Consider the sentences in the graphic at the head of this post. “Betty went camping with her sisters, Debbie and Carol” could mean that there were at least five people on the camping trip: Betty, two or more sisters, Debbie, and Carol. Or it could mean that there were three people: Betty and her two sisters, whose names are Debbie and Carol. If you consistently use the Oxford comma, the reader will know which you mean.
It is possible to rearrange the sentence to clarify its meaning without using the Oxford comma. If there were five people on the camping trip, you can say, “Betty went camping with Debbie, Carol, and Betty’s sisters.” But if there were three people on the camping trip, you may have to say “her two sisters, Debbie and Carol.” If you rarely or never use the Oxford comma, the phrase is still ambiguous.
Or consider this sentence: “My favorite ice cream flavors are caramel, white chocolate and orange and cream.” The use of the extra “and” indicates that one of the flavors has two parts to its name, but is it white chocolate and orange or orange and cream? The use of the Oxford comma clarifies the sentence, making clear that the flavors are either “caramel, white chocolate and orange, and cream” or “caramel, white chocolate, and orange and cream.

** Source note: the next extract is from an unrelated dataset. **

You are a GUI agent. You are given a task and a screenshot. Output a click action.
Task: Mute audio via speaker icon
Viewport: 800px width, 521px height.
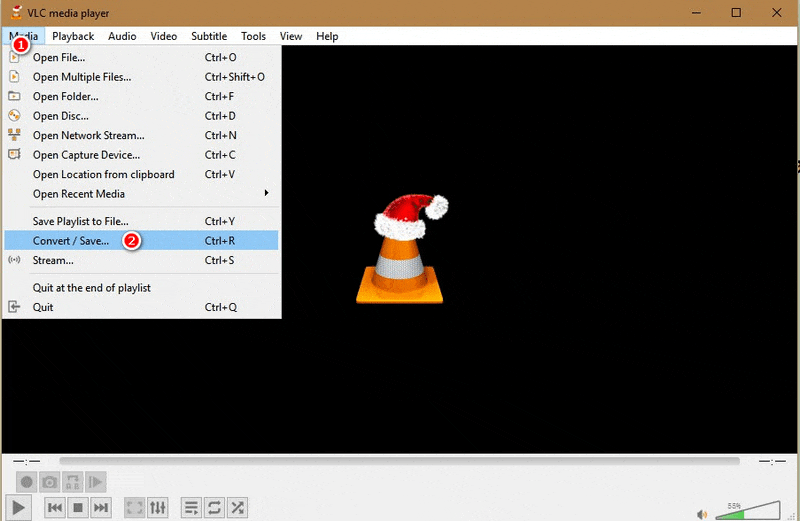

Then there’s the third example. “Still half asleep, Jeff got dressed, made toast and put on deodorant.” Did Jeff put the deodorant on himself or the toast? Grammatically, there is only one way to read the sentence. If it weren’t a series of three, there would be no reason to put a comma after “dressed.” So, read correctly, the sentence means that Jeff put the deodorant on himself. But someone who is reading quickly might miss that nicety and read the last two items in the series as one. After all, who knows what Jeff might do when he is half asleep? An Oxford comma slows the reader down and makes the meaning clear.
Although clarity is the first rule of writing, consistency is also important, especially since knowing how someone writes helps the reader find clarity in the sentence. And because there are times when I need the Oxford comma for clarity, I chose to use it all the time for consistency.
Still, the Oxford comma is technically optional. If you choose not to use it, I won’t unfriend you.
But I will let you know when your sentences are unclear.